→ **WORK ORDER**
Wherever the word "Facebook" appears in a line of the data, that line should be copied.

** Opening SOURCE RECORDS block **

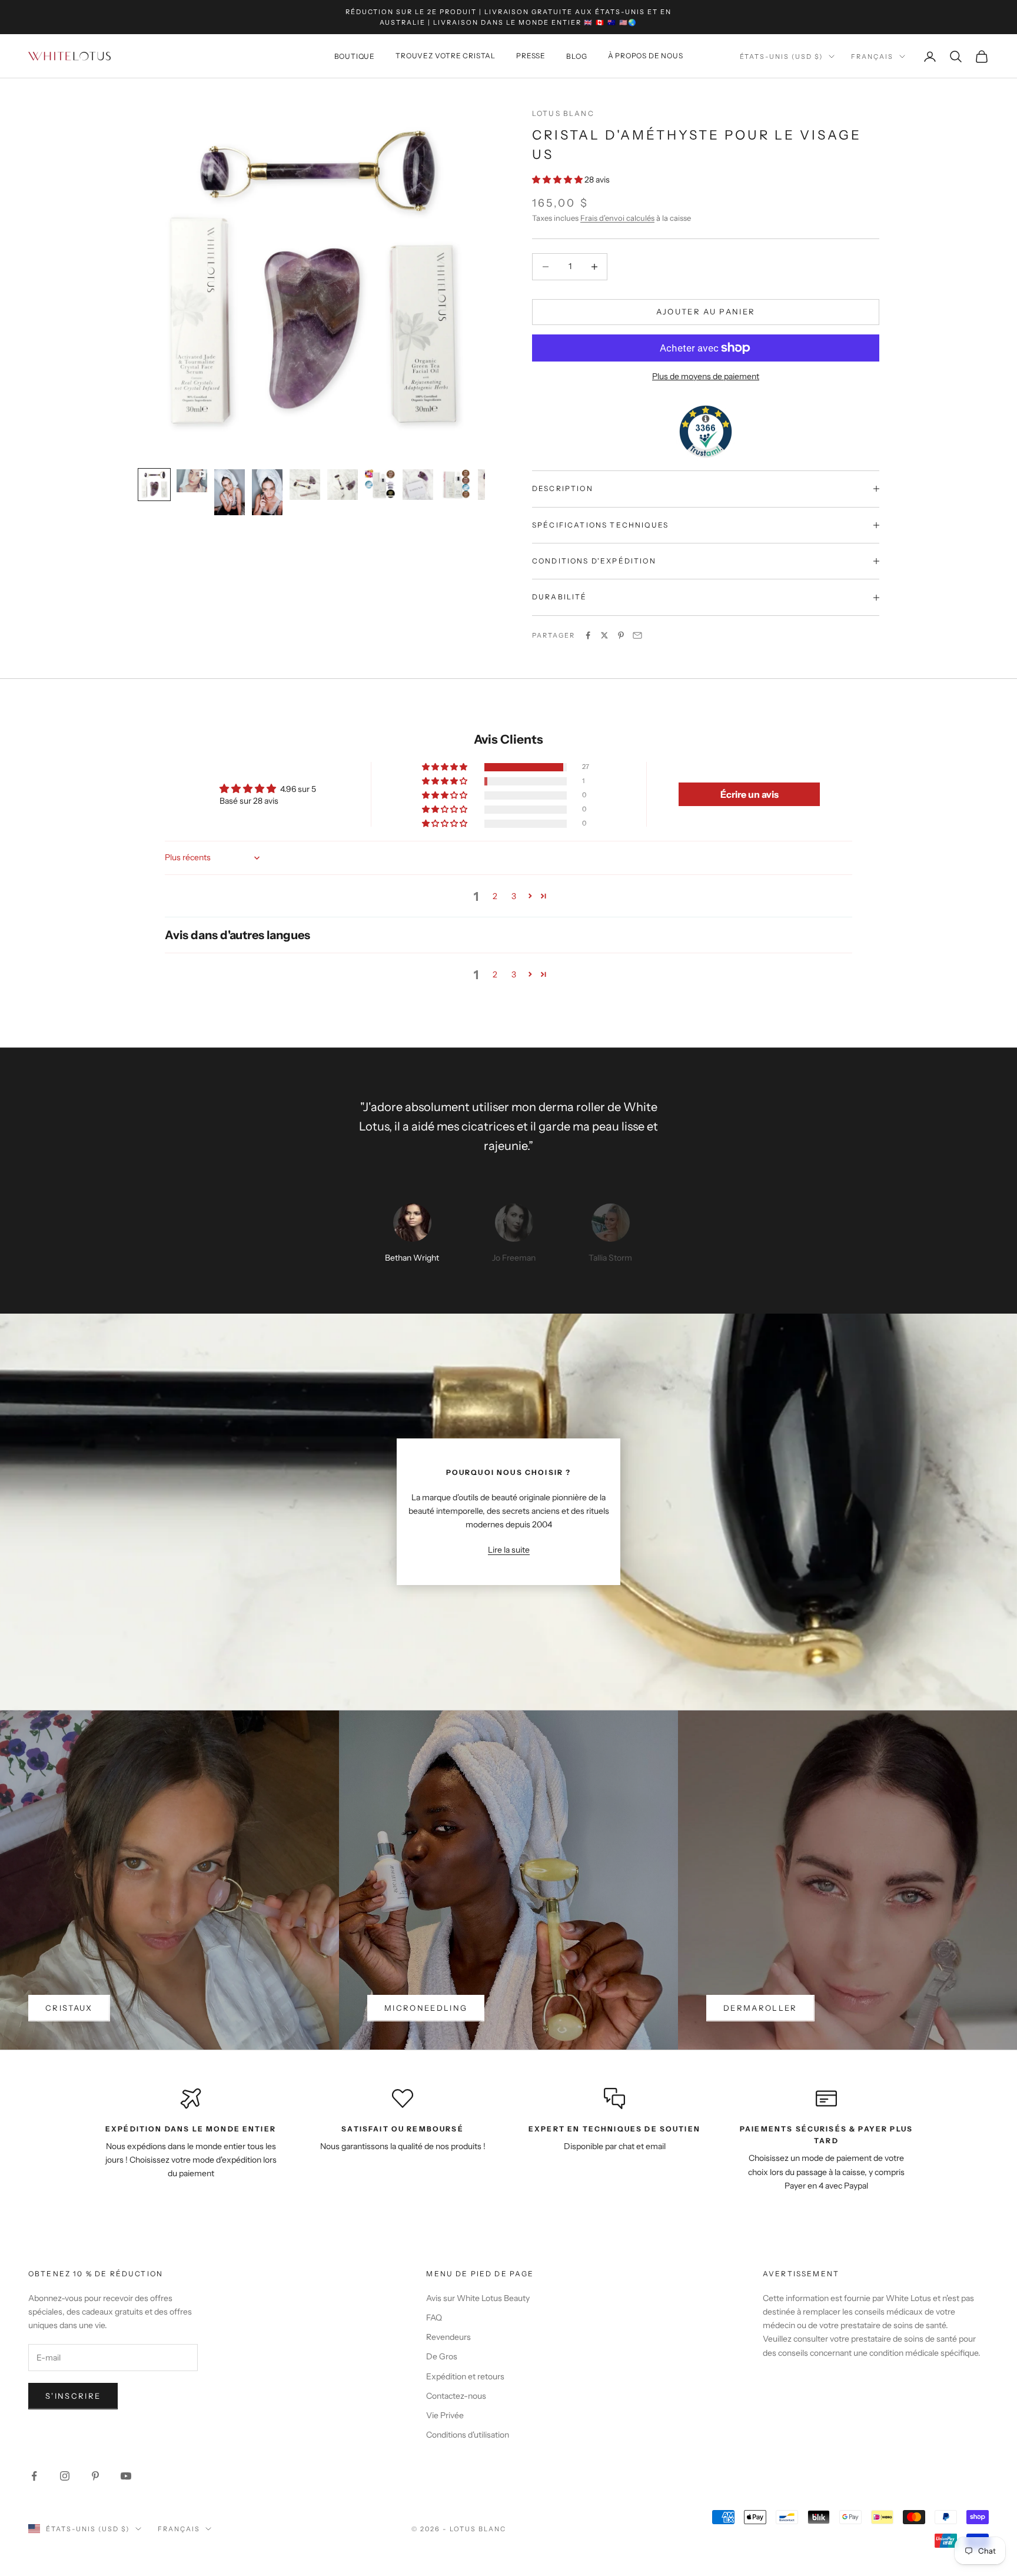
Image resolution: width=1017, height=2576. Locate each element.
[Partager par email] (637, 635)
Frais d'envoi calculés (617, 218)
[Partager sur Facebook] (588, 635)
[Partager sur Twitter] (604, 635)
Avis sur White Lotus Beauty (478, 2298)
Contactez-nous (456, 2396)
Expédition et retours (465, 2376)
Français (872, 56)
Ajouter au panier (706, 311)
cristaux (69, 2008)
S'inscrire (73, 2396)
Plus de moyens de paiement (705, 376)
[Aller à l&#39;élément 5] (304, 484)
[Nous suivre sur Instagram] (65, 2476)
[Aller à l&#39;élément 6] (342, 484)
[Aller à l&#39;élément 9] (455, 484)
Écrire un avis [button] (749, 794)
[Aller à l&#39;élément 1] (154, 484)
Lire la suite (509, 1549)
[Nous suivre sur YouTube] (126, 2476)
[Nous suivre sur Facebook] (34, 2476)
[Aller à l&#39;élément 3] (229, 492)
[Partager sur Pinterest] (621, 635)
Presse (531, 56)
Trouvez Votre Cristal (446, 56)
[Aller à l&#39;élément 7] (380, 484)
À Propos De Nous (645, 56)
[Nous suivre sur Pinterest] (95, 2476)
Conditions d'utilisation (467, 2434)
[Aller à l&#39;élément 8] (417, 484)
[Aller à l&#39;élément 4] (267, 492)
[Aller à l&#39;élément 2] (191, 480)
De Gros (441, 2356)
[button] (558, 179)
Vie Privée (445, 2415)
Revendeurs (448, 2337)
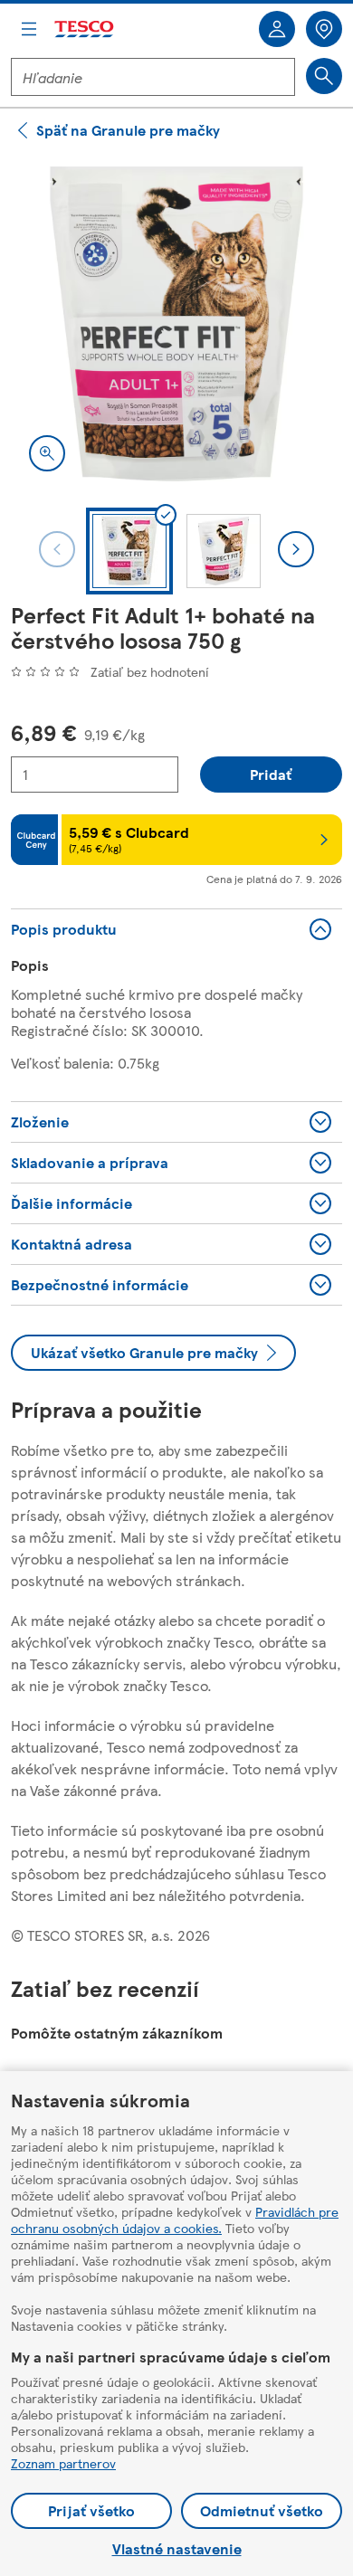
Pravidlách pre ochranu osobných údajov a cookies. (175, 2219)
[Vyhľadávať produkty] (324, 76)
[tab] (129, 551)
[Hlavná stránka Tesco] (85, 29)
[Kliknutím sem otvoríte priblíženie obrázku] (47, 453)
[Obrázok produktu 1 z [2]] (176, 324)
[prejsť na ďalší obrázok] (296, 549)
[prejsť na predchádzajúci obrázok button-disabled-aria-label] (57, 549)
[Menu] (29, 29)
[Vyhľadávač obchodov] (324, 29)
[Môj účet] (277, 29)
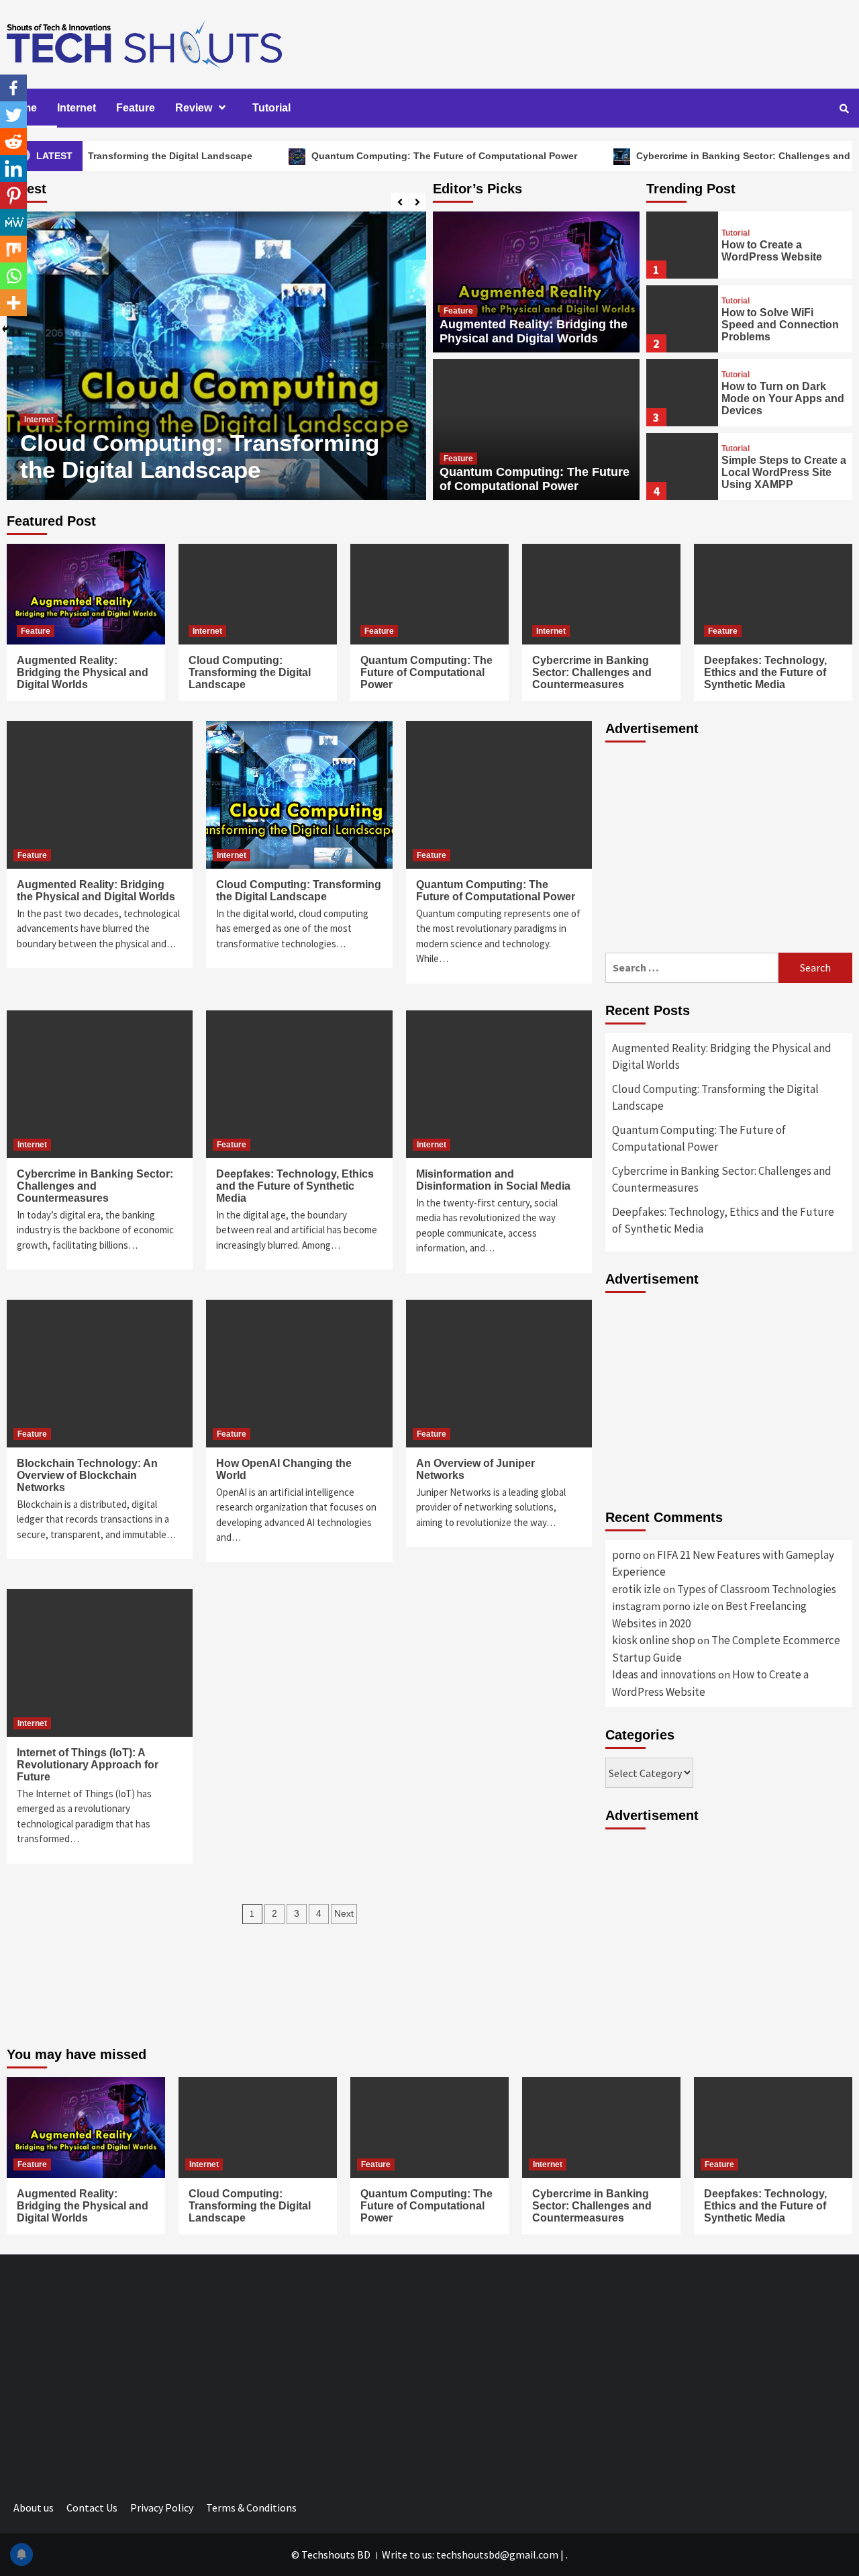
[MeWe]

** Closing SOURCE RECORDS block **

→ **ANSWER TO THE PROBLEM**
[Partager sur Facebook] (588, 635)
[Nous suivre sur Facebook] (34, 2476)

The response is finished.